07 / 14
Internals / 07

Replication

Every replication system is the same machine: a leader produces an ordered log of changes, and followers consume it. The differences that matter are what goes in the log (statements, rows, or raw WAL bytes), when the leader waits for followers (sync or async), and how many leaders there are. Get those three choices right for your workload and replication is boring. Get them wrong and you lose committed writes during a failover, on a Tuesday, in front of everyone.


The setup

You replicate for four reasons, and they pull in different directions. Durability: a second copy survives the first machine dying. Read throughput: followers absorb read traffic the leader doesn't have to serve. Latency: a replica near the user answers reads without a cross-region round trip. Disaster recovery: a copy in another region survives the whole datacentre going away. A read replica in the same rack helps with throughput and nothing else; a cross-region async replica helps with DR and makes the consistency story harder. Most production fleets want some of each.

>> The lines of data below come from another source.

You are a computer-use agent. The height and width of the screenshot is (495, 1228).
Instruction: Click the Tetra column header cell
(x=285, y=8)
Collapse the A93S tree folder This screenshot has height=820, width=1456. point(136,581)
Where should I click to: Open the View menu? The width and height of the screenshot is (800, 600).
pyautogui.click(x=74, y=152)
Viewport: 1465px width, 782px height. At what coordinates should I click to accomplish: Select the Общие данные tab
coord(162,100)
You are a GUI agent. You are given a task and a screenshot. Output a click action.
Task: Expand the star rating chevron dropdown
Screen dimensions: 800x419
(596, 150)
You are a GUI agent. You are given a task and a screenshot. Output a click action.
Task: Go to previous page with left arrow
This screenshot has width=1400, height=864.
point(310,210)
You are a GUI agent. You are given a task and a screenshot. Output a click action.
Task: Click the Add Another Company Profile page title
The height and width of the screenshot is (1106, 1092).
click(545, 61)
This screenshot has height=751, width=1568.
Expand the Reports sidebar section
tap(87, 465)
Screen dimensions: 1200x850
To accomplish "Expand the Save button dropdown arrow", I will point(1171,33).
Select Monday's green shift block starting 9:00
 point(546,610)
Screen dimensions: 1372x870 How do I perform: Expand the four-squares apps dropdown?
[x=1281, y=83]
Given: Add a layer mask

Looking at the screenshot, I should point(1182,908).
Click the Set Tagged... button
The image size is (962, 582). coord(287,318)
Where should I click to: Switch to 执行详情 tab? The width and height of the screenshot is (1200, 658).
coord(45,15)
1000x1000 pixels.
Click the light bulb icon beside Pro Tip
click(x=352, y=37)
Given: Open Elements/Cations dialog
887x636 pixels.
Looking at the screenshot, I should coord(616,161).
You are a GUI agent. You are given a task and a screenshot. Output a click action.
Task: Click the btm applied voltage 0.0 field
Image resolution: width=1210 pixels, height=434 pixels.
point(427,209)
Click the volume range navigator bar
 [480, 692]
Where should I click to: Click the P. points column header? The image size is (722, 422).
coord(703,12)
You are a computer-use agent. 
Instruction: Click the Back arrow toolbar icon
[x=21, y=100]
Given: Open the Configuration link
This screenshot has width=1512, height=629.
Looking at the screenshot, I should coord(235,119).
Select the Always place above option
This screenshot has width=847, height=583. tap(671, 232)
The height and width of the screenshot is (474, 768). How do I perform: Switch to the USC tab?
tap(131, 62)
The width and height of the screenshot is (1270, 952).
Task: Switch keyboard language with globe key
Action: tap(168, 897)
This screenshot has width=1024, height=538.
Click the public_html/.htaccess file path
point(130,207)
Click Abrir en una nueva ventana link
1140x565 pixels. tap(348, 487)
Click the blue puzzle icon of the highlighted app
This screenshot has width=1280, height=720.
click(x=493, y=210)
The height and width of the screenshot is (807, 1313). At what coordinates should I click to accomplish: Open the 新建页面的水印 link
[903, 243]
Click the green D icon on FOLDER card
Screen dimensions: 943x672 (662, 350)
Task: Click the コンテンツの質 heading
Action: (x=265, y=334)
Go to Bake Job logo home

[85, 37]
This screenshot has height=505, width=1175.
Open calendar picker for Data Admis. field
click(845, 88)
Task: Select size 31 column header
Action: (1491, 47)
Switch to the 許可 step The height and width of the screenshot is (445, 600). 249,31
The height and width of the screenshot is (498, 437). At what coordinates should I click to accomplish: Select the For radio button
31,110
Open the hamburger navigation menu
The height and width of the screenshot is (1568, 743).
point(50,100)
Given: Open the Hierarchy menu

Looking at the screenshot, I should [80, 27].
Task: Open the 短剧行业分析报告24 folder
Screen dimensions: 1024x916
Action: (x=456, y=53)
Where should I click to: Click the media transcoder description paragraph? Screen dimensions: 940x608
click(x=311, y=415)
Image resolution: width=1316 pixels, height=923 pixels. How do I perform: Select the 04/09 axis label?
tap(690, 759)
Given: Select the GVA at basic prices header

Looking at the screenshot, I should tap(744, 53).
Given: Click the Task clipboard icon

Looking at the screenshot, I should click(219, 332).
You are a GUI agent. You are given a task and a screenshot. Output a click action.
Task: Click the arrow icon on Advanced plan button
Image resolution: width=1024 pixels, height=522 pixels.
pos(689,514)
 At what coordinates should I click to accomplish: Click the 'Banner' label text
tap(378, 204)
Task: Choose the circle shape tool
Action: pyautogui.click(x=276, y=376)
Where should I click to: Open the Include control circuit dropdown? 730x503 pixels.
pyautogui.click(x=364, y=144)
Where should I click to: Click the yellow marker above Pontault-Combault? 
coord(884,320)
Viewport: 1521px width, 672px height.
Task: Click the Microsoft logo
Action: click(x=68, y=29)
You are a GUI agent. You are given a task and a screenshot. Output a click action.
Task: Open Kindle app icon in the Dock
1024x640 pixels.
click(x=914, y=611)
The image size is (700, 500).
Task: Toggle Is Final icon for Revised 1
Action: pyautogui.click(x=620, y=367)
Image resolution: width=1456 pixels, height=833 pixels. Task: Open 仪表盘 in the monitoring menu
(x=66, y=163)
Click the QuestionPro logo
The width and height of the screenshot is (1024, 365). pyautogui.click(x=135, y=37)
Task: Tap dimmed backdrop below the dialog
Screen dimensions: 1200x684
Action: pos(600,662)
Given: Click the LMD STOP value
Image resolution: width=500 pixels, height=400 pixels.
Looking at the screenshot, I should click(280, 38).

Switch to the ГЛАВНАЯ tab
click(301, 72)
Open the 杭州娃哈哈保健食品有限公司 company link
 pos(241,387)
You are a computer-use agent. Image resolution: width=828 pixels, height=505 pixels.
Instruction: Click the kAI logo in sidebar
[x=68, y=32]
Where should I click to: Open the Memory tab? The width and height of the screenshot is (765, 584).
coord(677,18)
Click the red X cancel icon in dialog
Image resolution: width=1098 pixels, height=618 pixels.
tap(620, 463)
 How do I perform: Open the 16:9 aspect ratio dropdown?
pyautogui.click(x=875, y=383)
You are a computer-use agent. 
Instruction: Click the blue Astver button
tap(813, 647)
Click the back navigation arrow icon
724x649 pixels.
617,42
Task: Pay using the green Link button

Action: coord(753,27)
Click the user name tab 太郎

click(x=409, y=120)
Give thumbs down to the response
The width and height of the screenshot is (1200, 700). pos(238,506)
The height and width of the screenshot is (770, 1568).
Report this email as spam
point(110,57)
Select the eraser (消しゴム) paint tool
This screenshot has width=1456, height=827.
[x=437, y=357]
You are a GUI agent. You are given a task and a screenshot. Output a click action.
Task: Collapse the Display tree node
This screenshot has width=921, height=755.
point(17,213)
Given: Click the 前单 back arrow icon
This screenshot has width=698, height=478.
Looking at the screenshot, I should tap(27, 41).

Mechanically, replication is almost always "ship the log". The write-ahead log the database already produces for crash recovery is an ordered, complete record of every change, so the cheapest replication design is to stream it to another machine and replay it. That's why this page sits right after the WAL deep dive: replication is the WAL, pointed at the network. The plain-English version of this whole page lives at ELI5: replication; the distributed-systems angle (quorums, leaderless designs, consistency guarantees) is in the distributed-systems topic. This page is about what the database engines actually do.

What goes in the log: statement, row, logical

The first design decision is the unit of replication.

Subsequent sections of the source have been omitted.